= Morgan Phillips (priest) =

Morgan Phillips (also Philipps or Philippes) (died 1570) was a Welsh Roman Catholic priest and a benefactor of Douai College.

==Life==
Born in Monmouthshire, Phillips entered the University of Oxford in 1533, graduating B.A. on 18 February 1538; he was elected a fellow of Oriel College on 17 April 1538. He commenced M.A. on 27 March 1542, was afterwards ordained priest, and later proceeded B.D.
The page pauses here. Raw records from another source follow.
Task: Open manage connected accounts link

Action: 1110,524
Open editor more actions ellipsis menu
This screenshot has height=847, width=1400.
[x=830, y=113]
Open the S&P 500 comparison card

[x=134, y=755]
In 1543 Phillips was presented to the rectory of Kiddington, Oxfordshire, and on 5 February 1546 was appointed principal of St Mary Hall, Oxford. He was one of the three prominent Catholics who, in 1549, took part in a public disputation against Pietro Martire Vermigli in the divinity hall of the university, with William Tresham and William Chedsey. In the same year he obtained the vicarage of St Winnoc, Pembrokeshire.

In 1550 Phillips resigned the post of principal of St Mary Hall, and soon after the accession of Queen Mary, in 1553, he became precentor of St David's Cathedral. After his absence from Oriel College for a longer time than was allowed, his fellowship was declared vacant on 20 December 1554.

Declining to accept the religious changes of the reign of Elizabeth I, Phillips left for the continent and settled at Leuven. Soon afterwards he visited Rome with William Allen and Jean Vendeville. On his return to Flanders he worked with Allen to establish an English seminary college at Douai; and he advanced the first sum of money for it. Owen Lewis, then at the University of Douai, joined them in a close group of friends.

Phillips died at Douai College on 18 August 1570. By his will he left to Allen all his property, which was used to enlarge the college. Under his name as author was republished in 1571 the Treatise of John Lesley on Mary, Queen of Scots.